→ What is needed
Look for the word "will" in the entries and copy each line where it appears.

→ Stored data
---

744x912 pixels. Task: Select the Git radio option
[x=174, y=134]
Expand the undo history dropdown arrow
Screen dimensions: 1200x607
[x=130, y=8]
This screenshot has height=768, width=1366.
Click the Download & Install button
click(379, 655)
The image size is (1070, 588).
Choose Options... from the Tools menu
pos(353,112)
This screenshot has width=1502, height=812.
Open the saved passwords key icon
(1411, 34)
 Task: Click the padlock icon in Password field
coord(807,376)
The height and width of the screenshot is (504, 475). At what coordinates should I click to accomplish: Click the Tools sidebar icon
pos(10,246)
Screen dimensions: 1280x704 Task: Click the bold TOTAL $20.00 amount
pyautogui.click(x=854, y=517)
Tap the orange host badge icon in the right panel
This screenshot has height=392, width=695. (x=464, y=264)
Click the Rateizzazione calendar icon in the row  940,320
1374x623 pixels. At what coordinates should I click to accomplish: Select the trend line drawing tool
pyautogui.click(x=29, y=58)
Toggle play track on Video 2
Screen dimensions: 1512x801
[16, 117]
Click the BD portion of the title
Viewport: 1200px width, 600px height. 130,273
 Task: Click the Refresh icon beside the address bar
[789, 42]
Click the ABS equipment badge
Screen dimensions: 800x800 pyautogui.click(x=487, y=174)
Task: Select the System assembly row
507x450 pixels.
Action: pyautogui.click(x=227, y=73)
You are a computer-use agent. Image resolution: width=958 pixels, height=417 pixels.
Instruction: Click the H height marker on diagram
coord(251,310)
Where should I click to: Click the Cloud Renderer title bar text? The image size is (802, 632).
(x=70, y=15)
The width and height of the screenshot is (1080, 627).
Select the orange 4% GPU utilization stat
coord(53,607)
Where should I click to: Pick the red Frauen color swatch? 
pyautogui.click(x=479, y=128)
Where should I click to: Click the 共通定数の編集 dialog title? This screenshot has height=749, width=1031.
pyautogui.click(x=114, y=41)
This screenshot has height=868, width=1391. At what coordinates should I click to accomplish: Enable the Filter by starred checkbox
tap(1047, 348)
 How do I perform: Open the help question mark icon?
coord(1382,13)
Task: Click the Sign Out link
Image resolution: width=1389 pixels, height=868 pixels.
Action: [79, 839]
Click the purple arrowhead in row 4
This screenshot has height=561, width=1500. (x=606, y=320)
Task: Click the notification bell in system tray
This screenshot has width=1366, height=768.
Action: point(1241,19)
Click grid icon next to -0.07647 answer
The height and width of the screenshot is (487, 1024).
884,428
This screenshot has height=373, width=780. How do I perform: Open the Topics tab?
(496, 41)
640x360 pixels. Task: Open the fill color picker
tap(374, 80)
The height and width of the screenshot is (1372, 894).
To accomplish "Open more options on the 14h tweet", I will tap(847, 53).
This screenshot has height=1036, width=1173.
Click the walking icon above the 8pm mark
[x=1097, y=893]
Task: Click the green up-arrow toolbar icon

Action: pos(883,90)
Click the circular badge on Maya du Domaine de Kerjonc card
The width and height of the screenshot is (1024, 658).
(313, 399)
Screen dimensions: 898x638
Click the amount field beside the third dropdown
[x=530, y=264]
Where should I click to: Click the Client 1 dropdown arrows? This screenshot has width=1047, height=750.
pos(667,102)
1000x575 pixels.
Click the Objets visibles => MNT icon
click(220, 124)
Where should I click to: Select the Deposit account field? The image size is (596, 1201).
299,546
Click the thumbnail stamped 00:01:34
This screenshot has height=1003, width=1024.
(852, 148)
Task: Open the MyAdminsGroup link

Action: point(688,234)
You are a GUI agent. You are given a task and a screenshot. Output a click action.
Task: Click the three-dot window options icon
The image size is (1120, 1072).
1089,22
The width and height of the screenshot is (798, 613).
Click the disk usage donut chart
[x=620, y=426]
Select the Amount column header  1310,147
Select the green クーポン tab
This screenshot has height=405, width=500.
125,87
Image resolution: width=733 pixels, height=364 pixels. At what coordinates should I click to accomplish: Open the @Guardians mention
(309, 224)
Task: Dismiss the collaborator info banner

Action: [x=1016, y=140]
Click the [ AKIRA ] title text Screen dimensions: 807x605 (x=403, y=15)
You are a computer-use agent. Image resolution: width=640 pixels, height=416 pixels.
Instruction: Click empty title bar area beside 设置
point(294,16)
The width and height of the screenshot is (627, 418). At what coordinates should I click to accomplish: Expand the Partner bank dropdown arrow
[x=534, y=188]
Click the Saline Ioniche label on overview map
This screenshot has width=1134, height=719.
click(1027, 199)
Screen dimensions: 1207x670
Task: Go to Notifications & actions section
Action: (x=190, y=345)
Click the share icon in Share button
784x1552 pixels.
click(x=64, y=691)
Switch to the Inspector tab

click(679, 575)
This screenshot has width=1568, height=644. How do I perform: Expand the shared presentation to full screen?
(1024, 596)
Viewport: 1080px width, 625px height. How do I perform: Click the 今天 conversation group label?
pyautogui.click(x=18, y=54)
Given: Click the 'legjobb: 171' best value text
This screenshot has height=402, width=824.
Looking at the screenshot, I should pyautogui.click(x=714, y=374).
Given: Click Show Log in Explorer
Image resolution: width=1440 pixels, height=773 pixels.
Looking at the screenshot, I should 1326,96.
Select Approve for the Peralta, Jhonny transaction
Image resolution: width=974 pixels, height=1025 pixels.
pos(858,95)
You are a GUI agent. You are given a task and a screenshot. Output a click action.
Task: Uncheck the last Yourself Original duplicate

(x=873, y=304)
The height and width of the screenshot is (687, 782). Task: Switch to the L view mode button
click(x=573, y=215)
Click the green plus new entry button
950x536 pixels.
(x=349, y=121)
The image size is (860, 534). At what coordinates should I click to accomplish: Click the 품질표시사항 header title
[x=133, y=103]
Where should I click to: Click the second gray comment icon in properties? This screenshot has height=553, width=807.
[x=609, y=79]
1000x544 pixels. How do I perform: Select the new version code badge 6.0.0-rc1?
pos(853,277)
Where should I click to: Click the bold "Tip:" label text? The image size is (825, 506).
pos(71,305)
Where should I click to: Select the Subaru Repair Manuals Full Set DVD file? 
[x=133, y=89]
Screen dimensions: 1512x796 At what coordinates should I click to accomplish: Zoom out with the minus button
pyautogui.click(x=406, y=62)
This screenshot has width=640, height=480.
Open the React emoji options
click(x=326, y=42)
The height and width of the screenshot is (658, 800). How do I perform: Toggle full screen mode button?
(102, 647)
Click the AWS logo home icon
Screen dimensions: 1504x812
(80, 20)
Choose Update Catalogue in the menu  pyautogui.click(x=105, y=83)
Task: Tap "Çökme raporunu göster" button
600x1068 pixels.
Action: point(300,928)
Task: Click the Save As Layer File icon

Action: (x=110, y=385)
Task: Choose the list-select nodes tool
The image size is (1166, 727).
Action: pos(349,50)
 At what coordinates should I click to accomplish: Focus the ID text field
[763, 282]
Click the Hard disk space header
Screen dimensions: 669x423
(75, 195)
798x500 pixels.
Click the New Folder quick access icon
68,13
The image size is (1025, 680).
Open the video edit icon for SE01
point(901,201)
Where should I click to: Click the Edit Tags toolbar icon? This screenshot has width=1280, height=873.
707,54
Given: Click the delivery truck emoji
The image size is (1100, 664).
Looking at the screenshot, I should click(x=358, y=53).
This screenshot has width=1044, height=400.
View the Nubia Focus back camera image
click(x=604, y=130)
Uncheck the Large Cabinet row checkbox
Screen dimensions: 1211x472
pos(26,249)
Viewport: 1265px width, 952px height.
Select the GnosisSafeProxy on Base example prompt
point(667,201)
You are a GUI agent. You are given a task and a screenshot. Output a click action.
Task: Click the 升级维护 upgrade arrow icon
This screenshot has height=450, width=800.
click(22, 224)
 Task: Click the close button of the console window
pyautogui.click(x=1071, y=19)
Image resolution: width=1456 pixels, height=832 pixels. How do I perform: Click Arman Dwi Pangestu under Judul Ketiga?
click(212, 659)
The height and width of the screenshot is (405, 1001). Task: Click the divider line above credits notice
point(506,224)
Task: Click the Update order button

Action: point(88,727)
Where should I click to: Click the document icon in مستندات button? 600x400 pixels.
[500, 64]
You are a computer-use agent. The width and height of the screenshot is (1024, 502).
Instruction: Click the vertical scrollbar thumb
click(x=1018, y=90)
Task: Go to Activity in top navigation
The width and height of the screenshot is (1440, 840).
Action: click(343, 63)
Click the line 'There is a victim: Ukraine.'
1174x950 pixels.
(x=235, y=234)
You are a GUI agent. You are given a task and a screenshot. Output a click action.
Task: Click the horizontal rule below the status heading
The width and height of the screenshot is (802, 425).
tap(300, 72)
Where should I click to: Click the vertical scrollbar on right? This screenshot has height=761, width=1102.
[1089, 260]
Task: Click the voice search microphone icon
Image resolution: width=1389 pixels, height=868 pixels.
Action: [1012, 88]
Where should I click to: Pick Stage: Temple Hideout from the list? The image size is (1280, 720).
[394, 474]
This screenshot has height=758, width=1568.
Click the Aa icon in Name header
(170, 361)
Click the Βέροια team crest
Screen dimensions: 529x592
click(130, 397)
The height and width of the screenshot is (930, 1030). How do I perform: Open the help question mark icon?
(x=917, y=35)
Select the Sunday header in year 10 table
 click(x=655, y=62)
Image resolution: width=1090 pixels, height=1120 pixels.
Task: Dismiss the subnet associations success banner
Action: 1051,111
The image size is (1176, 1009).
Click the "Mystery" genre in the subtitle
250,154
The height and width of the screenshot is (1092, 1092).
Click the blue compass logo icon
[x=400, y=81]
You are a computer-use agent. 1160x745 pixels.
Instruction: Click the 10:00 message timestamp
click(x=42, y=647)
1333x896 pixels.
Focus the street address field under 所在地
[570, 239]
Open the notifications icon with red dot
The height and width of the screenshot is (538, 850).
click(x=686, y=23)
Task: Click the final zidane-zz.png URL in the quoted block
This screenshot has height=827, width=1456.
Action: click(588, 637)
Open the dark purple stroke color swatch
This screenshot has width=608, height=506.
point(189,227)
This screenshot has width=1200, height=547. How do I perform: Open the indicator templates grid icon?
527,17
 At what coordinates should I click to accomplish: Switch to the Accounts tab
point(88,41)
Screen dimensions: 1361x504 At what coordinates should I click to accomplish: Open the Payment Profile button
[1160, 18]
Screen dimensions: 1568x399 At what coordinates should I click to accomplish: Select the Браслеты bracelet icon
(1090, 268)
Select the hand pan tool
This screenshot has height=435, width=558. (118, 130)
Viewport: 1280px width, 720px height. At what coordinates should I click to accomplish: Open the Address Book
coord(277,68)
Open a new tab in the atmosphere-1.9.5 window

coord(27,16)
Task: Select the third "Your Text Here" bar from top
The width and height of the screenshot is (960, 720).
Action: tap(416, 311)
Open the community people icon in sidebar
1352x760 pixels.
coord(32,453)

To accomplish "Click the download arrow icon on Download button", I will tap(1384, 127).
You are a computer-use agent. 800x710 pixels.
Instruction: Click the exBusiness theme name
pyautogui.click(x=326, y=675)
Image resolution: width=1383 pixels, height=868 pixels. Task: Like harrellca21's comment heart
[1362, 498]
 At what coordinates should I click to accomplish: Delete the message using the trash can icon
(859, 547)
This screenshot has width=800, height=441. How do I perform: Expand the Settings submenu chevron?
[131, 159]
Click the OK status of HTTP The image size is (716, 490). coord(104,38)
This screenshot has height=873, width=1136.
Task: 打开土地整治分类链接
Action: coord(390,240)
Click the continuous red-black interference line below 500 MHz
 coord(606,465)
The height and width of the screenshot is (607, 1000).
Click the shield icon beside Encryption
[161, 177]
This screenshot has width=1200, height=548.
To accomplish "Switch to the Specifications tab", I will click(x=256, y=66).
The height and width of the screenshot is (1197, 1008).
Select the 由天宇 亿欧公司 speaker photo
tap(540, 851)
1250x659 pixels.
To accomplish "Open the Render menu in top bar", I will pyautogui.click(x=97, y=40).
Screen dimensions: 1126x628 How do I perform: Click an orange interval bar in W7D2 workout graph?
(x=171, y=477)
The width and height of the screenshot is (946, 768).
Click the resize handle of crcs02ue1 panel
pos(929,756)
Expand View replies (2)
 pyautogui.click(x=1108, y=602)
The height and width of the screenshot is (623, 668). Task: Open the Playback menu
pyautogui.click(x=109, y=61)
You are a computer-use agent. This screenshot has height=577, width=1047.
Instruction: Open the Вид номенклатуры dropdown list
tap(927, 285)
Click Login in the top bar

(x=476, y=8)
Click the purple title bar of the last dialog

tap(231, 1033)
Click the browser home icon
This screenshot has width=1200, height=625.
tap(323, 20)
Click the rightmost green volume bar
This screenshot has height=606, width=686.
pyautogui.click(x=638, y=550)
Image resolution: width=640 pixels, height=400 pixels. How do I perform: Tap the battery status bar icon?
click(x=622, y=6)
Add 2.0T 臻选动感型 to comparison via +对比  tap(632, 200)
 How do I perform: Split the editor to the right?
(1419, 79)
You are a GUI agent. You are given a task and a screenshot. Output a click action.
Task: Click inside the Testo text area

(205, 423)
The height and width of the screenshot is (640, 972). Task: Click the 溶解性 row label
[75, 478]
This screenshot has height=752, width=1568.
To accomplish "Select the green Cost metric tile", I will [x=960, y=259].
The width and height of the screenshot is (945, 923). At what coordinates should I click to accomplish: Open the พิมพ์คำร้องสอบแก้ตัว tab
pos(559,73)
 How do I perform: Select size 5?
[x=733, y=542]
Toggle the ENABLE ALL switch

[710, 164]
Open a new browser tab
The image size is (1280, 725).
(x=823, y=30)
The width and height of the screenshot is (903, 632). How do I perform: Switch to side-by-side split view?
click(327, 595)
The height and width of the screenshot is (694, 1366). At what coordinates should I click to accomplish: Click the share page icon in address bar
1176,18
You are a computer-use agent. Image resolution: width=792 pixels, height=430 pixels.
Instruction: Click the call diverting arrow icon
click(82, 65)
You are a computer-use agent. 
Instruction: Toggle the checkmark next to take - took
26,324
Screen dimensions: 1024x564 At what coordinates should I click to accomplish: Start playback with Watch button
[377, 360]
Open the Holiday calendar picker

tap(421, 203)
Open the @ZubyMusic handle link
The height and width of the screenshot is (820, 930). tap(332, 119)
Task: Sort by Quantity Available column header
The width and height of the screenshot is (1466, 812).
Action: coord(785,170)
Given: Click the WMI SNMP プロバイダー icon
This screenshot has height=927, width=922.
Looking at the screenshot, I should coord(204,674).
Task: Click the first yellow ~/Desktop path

---

→ Solution
To accomplish "Open more options on the 14h tweet", I will tap(847, 53).
To accomplish "Click the download arrow icon on Download button", I will tap(1384, 127).
To accomplish "Switch to the Specifications tab", I will click(x=256, y=66).
To accomplish "Open the Render menu in top bar", I will pyautogui.click(x=97, y=40).
To accomplish "Select the green Cost metric tile", I will [x=960, y=259].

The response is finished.